Tuesday, April 15, 2008

Growing Pains

I think sometimes I avoid doing “hard” things like I avoid the plague. Actually, I don’t think this, I know it. Don’t you ever wish for the “easy” life? Imagine you’re at work, school, etc. and things are just really busy or stressful or challenging and you start daydreaming about being on a beach somewhere without a care in the world.

Or sometimes, you look at people who may not be trying to live a “Christian” life and think they’ve got it easy. They don’t need to worry about reading their Bible everyday, or making sure they are in God’s will all the time, loving their enemies, or even waking up for church on Sunday morning.

I read an article this morning that really hit me hard. Here’s the link…

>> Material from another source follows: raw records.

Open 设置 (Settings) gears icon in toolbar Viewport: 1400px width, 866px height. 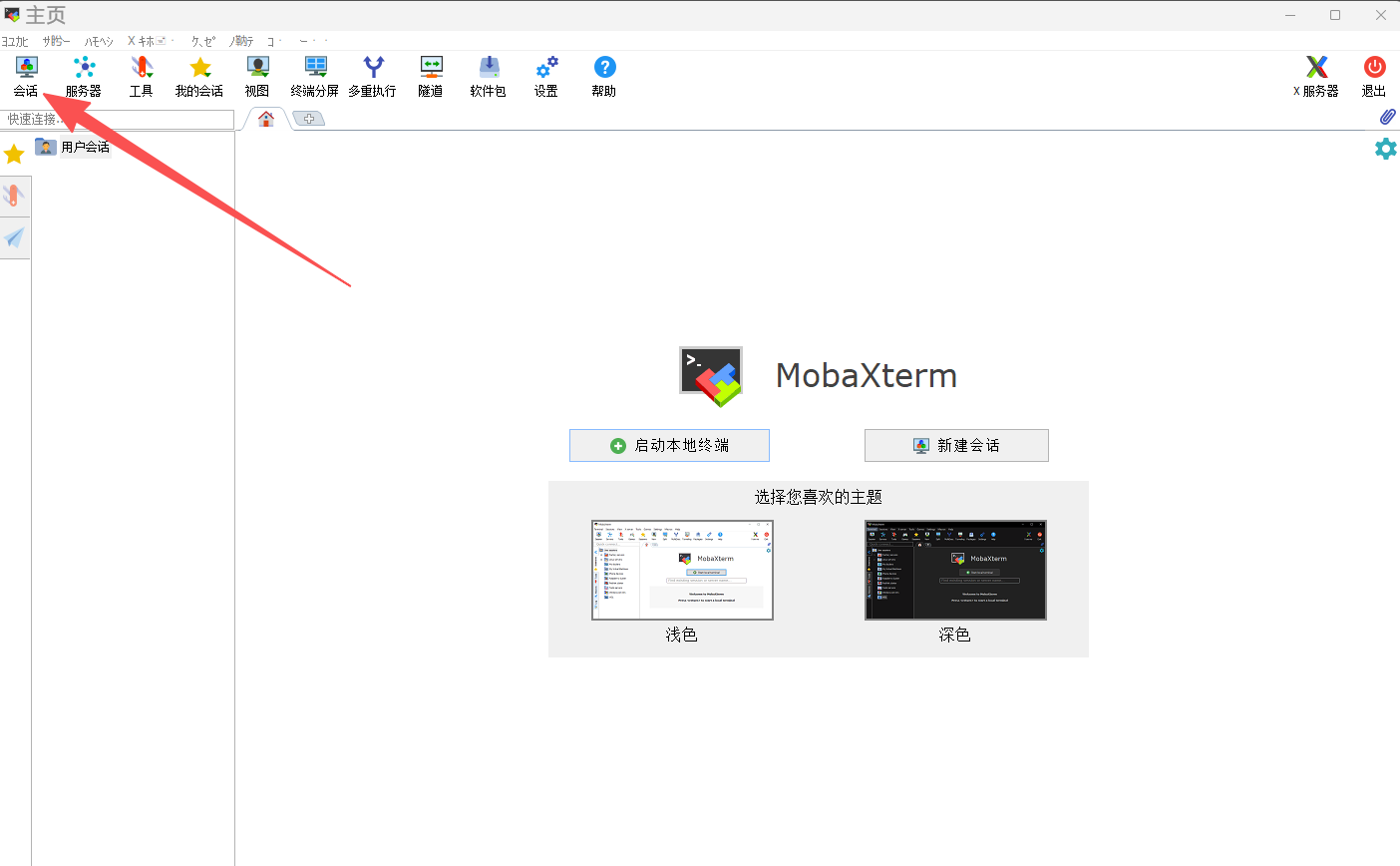click(546, 76)
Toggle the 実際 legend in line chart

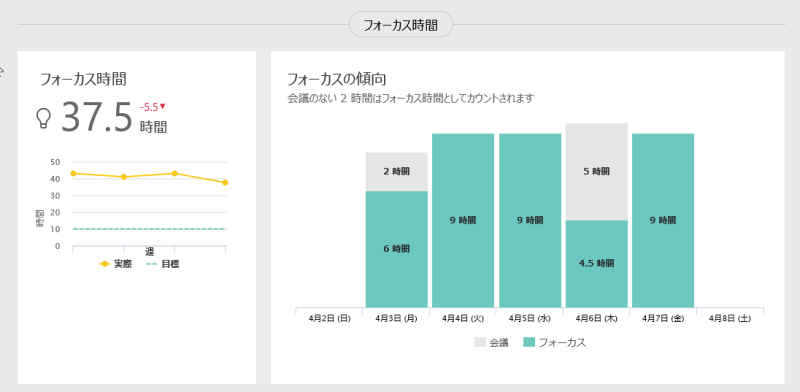[116, 264]
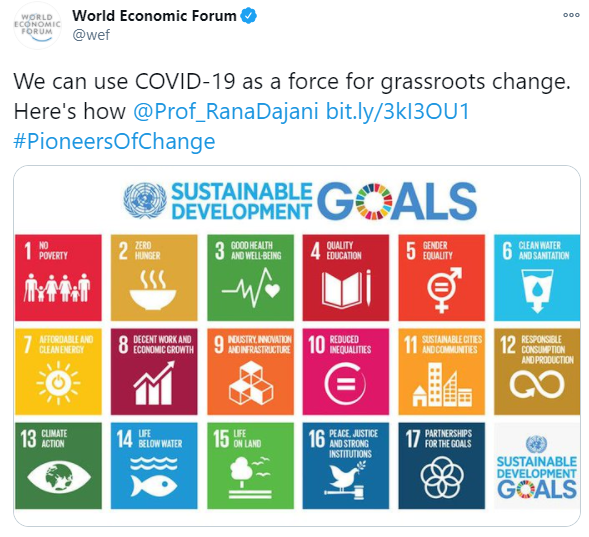Click the No Poverty goal 1 tile

(x=58, y=278)
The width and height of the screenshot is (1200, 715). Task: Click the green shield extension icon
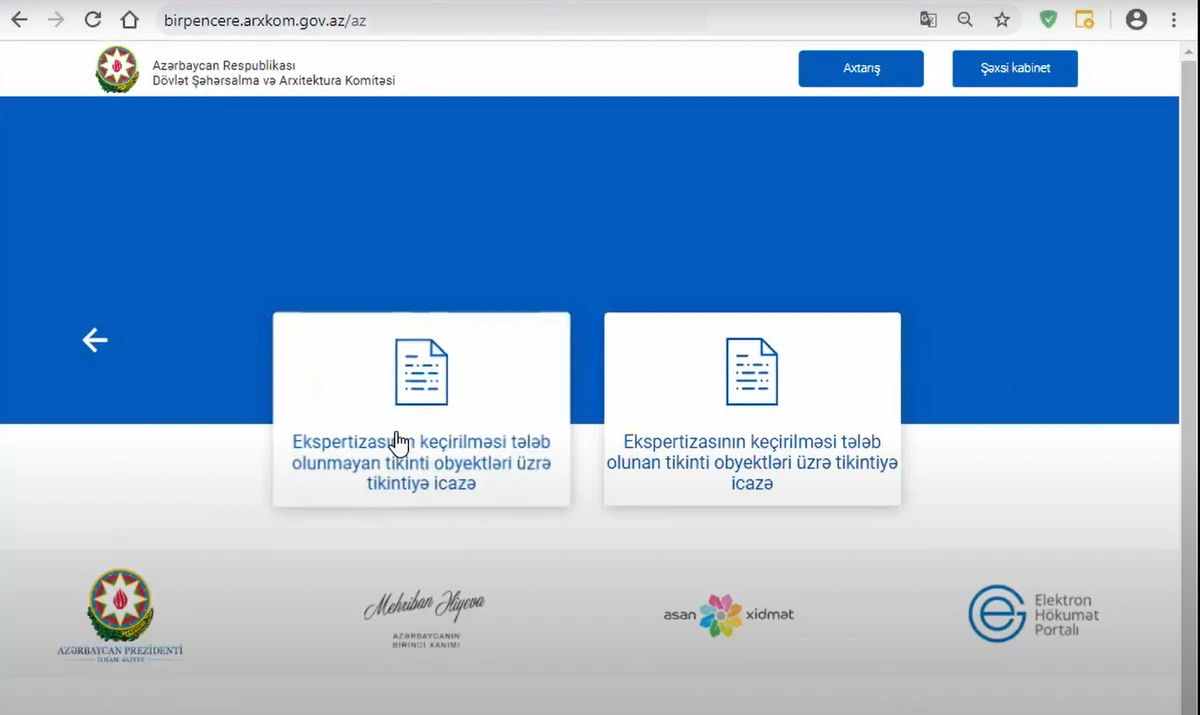pos(1048,19)
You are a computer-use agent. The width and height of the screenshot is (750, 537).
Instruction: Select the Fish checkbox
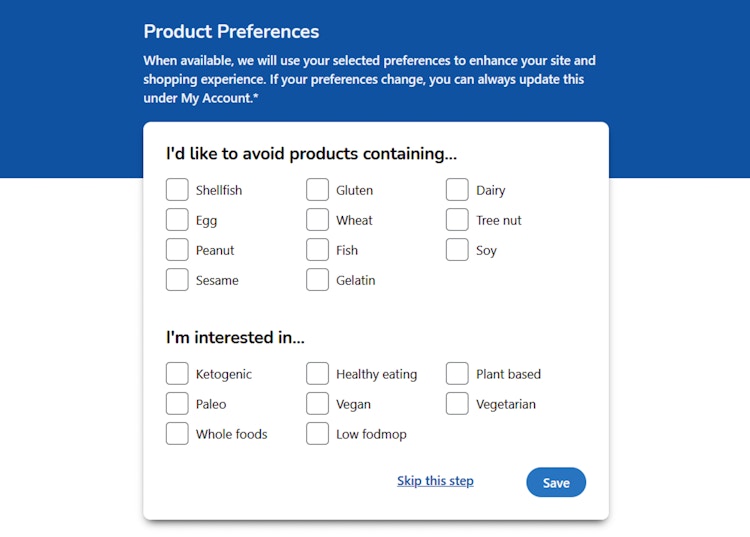pyautogui.click(x=317, y=250)
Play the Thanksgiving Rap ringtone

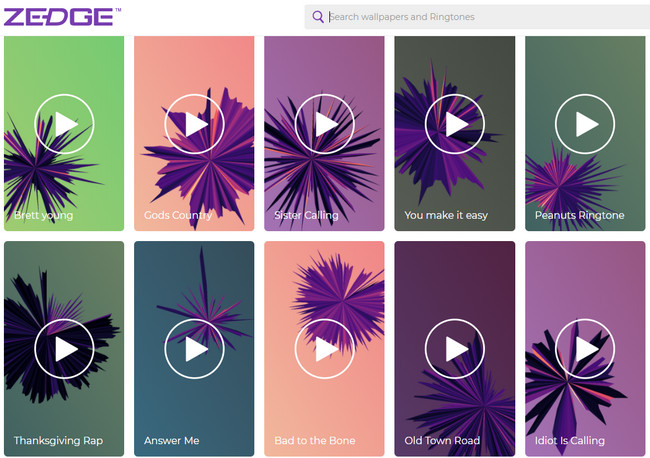(x=64, y=348)
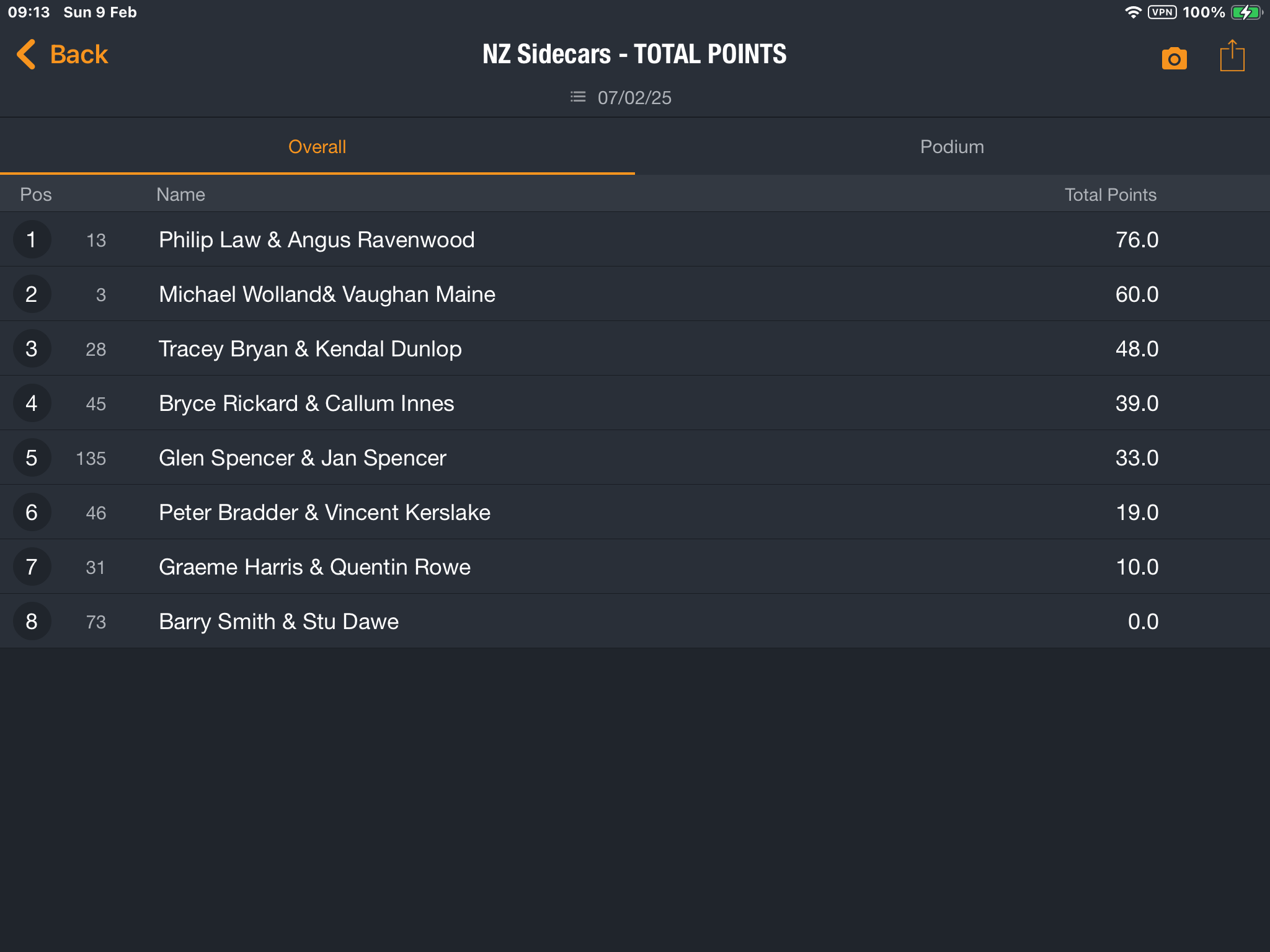Tap the list icon beside the date
Image resolution: width=1270 pixels, height=952 pixels.
click(x=578, y=97)
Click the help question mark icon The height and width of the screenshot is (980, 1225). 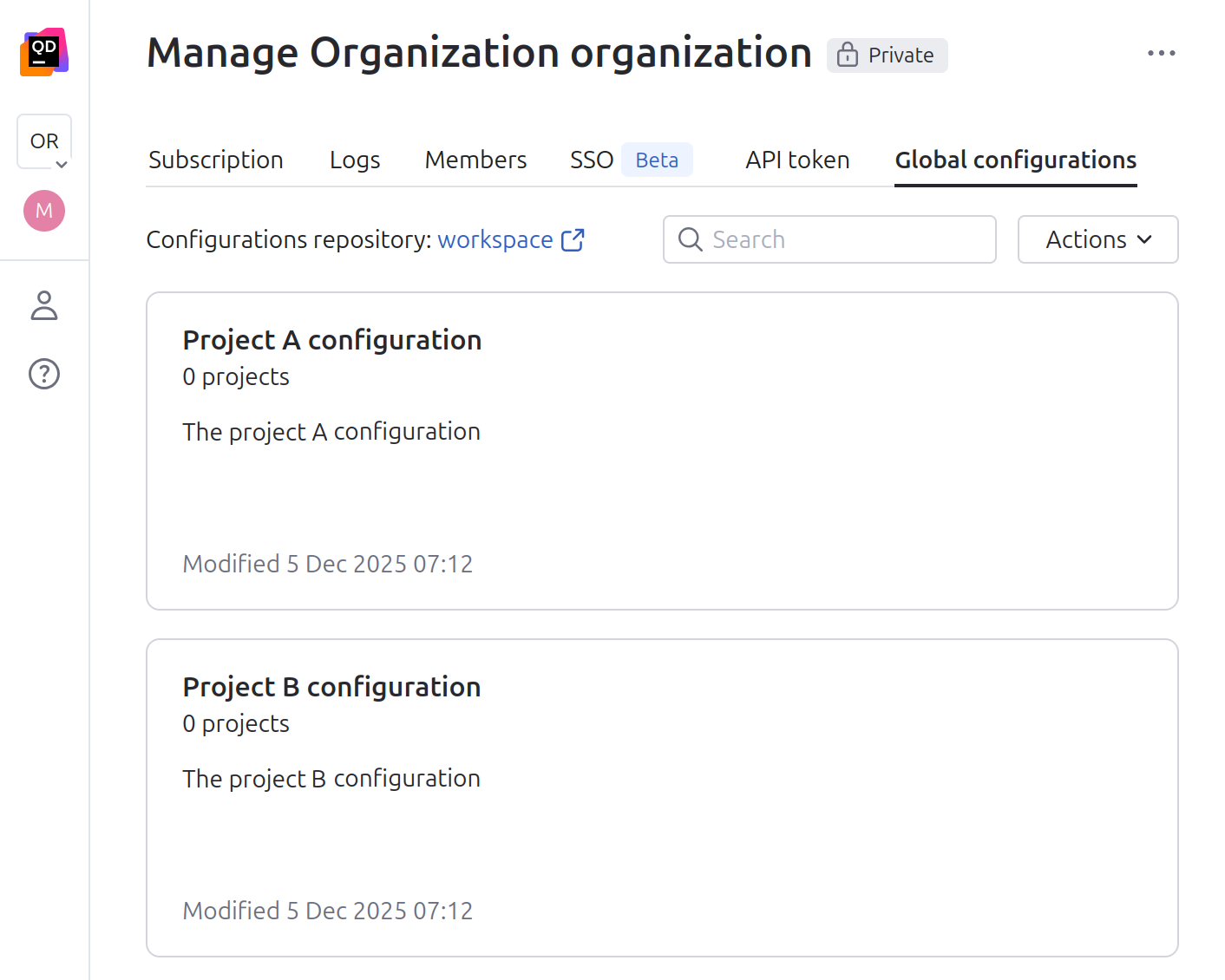click(x=43, y=374)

http://www.boundless.org/2005/articles/a0001726.cfm

It talks about the fact that we are SUPPOSED to be doing the hard stuff. Walking with Jesus is not easy. That inspires me and scares me at the same time. The article says that God wants to see us grow up. He wants to see us mature. But how do you do this without growing pains? The answer is…you can’t

There are so many unanswered questions in my life right now. Sometimes I find myself experiencing discontentment because I want all the desires of my heart given to me and all my questions answered RIGHT NOW and I don’t want to work or wait for it. But what would be the reward in that?

This quote from the article jumped off the page at me…
Our big, crazy idea is that this is the life God has called us to live now — not 10 or 20 years from now, but right now, as young people. This is your best life, not your easiest life; the only way to avoid wasting your single years and ultimately your life.

My discontentment is useless. My avoidance of doing the “hard” things is hindering. And as I sit and reflect on times in my life that I had to persevere through some really difficult things, I remember that the end result of that trial was a HUGE growth spurt.

Our vision is so limited we can hardly imagine a love that does not show itself in protection from suffering.... The love of God did not protect His own Son.... He will not necessarily protect us - not from anything it takes to make us like His Son. A lot of hammering and chiseling and purifying by fire will have to go into the process.